The real advantage of an online platform: you modify your message at any time, with no extra cost and no delay. Summer hours, exceptional closure, new service — the message is updated in two minutes.
Checklist before going live with your message
Before deploying your new greeting, run through these points:
- The company name is clearly audible within the first 5 seconds
- The announced hours match the current reality
- The voice menu doesn’t exceed 3 options
- The total duration stays under 30 seconds
- Background music doesn’t drown out the voice
- The audio format is compatible with your phone system (WAV 8 kHz mono for most PBXs)
- You’ve prepared a separate “out of hours” version
FAQ
Do I need a different greeting for after-hours?
Yes. Outside business hours, the caller needs different information: when to call back, how to leave a message, whether there’s an alternative (email, form). A single message for all time slots creates confusion.
What music should I choose for the background?
Go with instrumental music, no vocals, at a moderate tempo. Royalty-free tracks avoid licensing issues. The volume should sit behind the voice: the music accompanies, it doesn’t compete with the text.
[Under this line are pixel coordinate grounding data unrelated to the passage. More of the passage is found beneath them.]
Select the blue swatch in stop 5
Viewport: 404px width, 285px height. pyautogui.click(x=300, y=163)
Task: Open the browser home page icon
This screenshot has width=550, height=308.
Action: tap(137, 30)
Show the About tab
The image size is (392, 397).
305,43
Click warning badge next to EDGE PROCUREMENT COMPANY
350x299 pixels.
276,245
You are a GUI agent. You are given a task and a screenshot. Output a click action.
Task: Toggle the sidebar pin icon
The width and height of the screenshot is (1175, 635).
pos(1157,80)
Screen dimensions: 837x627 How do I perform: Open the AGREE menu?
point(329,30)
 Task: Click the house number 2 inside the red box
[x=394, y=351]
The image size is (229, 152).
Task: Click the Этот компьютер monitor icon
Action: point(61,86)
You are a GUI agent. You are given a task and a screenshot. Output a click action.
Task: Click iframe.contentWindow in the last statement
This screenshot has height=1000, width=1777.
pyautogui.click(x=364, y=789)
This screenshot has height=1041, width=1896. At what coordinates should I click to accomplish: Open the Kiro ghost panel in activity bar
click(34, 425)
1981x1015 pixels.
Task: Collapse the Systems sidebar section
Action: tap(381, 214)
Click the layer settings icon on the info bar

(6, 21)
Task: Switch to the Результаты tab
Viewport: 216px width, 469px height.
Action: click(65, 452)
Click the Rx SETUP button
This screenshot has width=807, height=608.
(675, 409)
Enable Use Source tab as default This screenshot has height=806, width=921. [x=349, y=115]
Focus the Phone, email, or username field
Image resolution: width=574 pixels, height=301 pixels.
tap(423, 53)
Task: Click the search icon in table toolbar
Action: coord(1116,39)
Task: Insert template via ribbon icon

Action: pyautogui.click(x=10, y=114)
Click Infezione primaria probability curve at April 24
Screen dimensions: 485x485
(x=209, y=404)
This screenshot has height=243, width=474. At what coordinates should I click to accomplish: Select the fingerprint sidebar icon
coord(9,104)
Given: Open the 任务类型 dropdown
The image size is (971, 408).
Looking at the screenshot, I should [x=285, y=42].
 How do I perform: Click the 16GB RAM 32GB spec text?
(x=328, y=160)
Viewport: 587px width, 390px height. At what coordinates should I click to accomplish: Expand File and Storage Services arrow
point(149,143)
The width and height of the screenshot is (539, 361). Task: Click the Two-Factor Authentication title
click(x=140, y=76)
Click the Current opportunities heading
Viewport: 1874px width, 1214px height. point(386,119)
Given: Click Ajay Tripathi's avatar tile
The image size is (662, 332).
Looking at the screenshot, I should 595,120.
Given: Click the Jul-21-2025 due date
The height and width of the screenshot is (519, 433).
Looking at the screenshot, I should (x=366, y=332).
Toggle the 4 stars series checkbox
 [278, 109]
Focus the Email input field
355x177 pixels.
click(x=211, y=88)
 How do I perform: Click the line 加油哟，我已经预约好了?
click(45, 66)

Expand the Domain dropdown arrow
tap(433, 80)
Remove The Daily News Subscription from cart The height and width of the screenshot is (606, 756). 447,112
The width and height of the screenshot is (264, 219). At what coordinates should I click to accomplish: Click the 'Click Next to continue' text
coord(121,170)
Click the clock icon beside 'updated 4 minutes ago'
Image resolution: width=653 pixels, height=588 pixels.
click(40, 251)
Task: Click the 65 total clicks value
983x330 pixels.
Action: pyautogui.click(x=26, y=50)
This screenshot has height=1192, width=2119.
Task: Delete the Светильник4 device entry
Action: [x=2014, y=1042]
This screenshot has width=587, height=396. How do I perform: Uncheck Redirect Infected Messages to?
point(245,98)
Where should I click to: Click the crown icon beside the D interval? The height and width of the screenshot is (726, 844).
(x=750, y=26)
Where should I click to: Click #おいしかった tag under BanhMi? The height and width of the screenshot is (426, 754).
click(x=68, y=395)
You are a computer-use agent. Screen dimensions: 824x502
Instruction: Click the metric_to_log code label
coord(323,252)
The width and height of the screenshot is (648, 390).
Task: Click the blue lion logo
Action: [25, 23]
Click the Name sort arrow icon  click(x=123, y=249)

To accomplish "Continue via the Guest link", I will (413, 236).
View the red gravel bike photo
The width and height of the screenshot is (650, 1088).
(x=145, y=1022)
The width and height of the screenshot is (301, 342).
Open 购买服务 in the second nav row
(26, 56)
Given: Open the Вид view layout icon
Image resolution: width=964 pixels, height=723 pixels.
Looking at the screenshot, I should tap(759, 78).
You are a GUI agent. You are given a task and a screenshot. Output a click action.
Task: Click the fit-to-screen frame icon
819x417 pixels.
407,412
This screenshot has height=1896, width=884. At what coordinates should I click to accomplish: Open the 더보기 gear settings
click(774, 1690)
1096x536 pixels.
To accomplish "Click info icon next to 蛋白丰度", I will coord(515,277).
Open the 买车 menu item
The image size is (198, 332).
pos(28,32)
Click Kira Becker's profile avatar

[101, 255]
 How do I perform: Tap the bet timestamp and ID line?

How often should I update my greeting message?
At least once a quarter, and after every significant change: new hours, exceptional closure, voice menu modification, new service added. A dated message gives the impression of a business that isn’t keeping up.
What audio format should I use for a phone system?
Most PBXs and VoIP systems accept WAV (8 kHz, 16-bit, mono) or MP3. Some older systems require u-law format (G.711). Check your phone system’s documentation or ask your telecom provider for the exact format expected.